發明涉及一種毛細管和微流控芯片電泳通道中蛋白質的熒光成像表征方法,用以表征微分離通道中的蛋白質吸附現象和蛋白質涂層材料的性能。

背景技術

毛細管電泳和微流控芯片技術作為基因組學和蛋白質組學研究的一種新技術平臺,受到越來越多的關注。尤其在基因測序和蛋白質分析方面,更是顯示出獨特的應用優勢。

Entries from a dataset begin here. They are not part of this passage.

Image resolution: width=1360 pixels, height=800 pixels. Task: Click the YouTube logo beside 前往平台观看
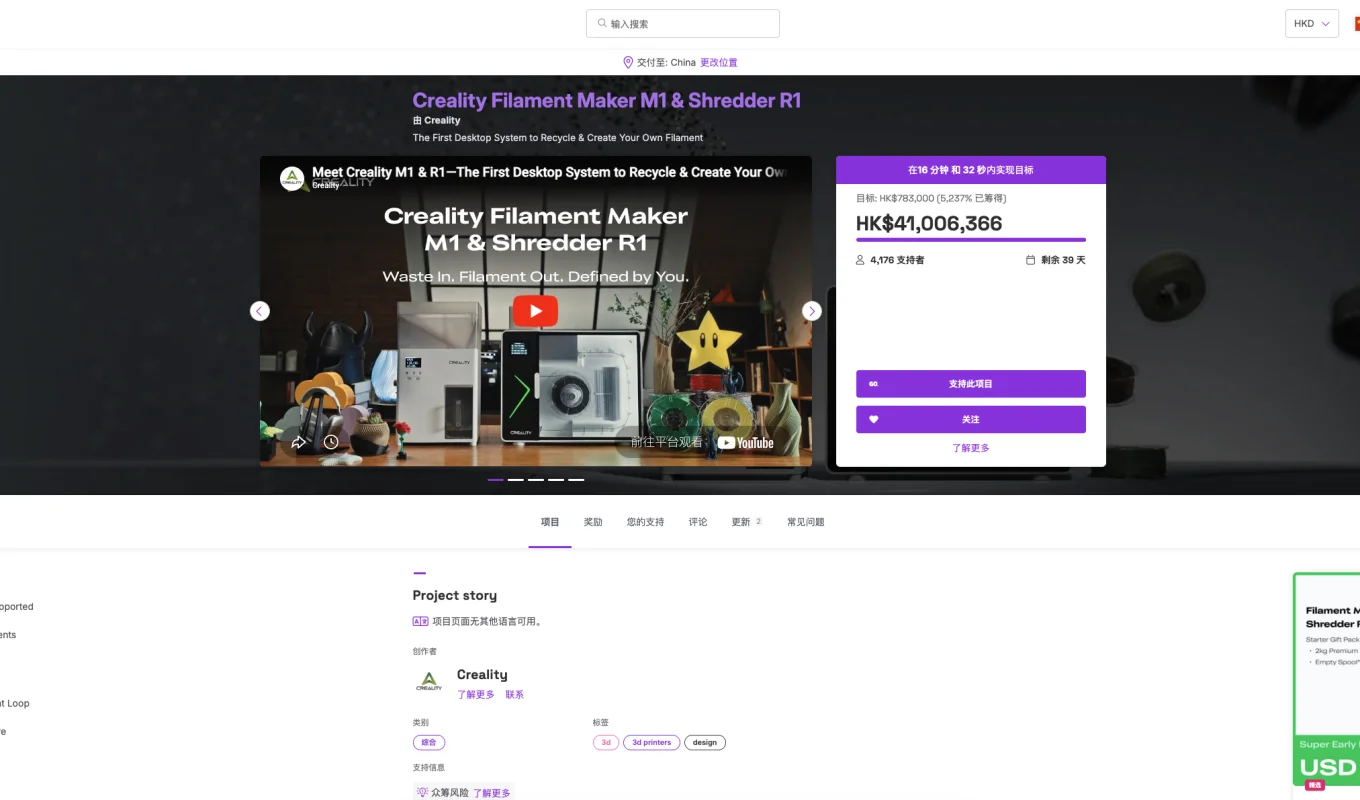pos(745,442)
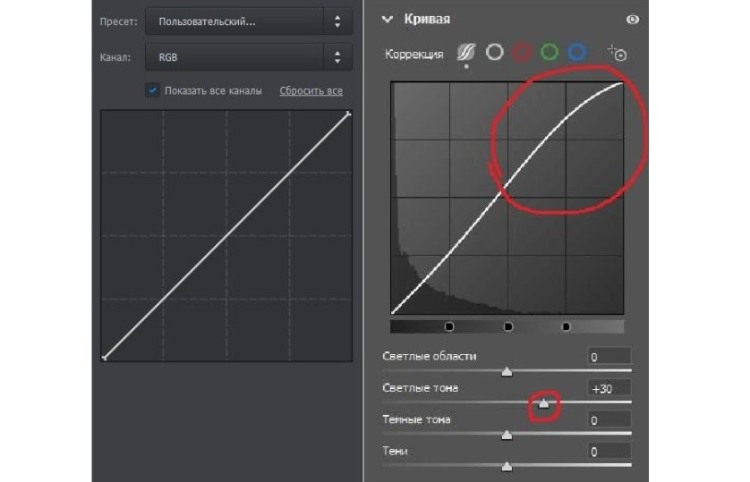Click the middle region split marker under curve
The width and height of the screenshot is (750, 482).
tap(508, 327)
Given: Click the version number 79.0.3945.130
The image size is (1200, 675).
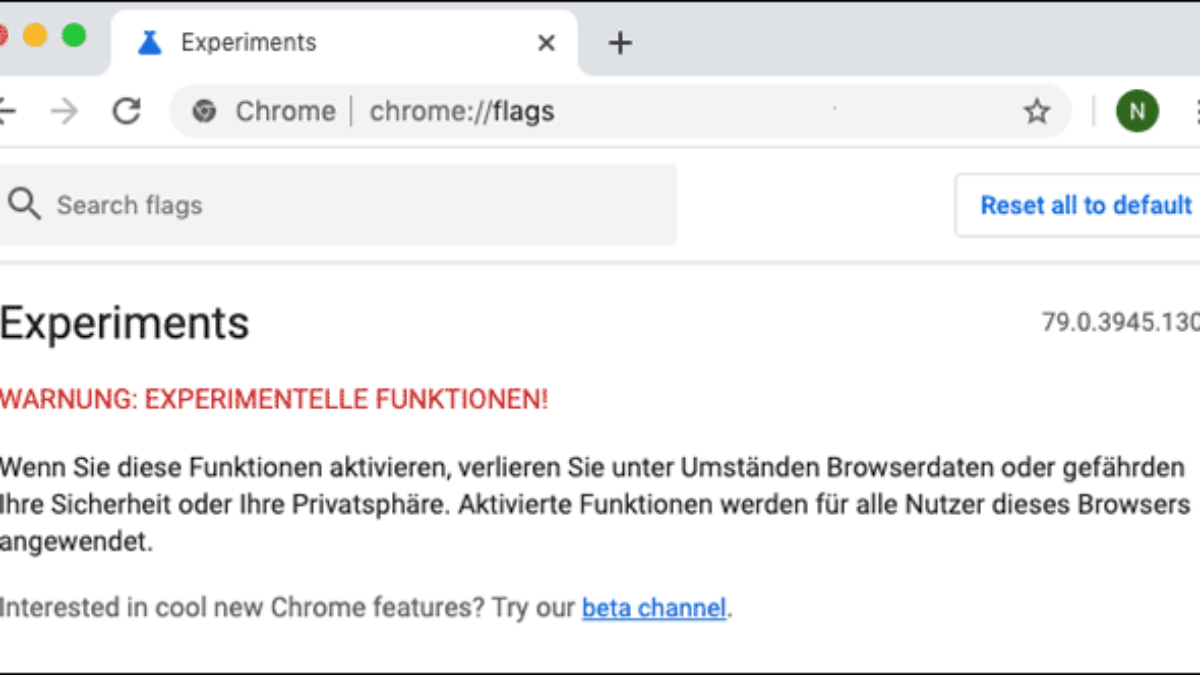Looking at the screenshot, I should 1120,323.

在蛋白質分離過程中,被分離的蛋白質會在石英毛細管或微流控芯片通道內通過靜電吸引而產生吸附,造成樣品濃度變化及毛細管表面能的變化,從而引起峰拖尾和分辨率降低。蛋白質的不可逆吸附,為毛細管電泳和微流控芯片技術用于蛋白質組學的研究帶來一個瓶頸問題。

然而,蛋白質的吸附問題對于具體研究而言也并非是完全不利的因素。隨著人們對蛋白質功能的認識不斷深入,蛋白質越來越多地被用來進行藥物篩選、臨床診斷以及與生命科學相關的相互作用研究。為此,人們通過物理或化學的方法把蛋白質固定到分離通道中,形成具有生物活性的涂層,借以發展適于生化和醫療健康方面研究的新方法和工具。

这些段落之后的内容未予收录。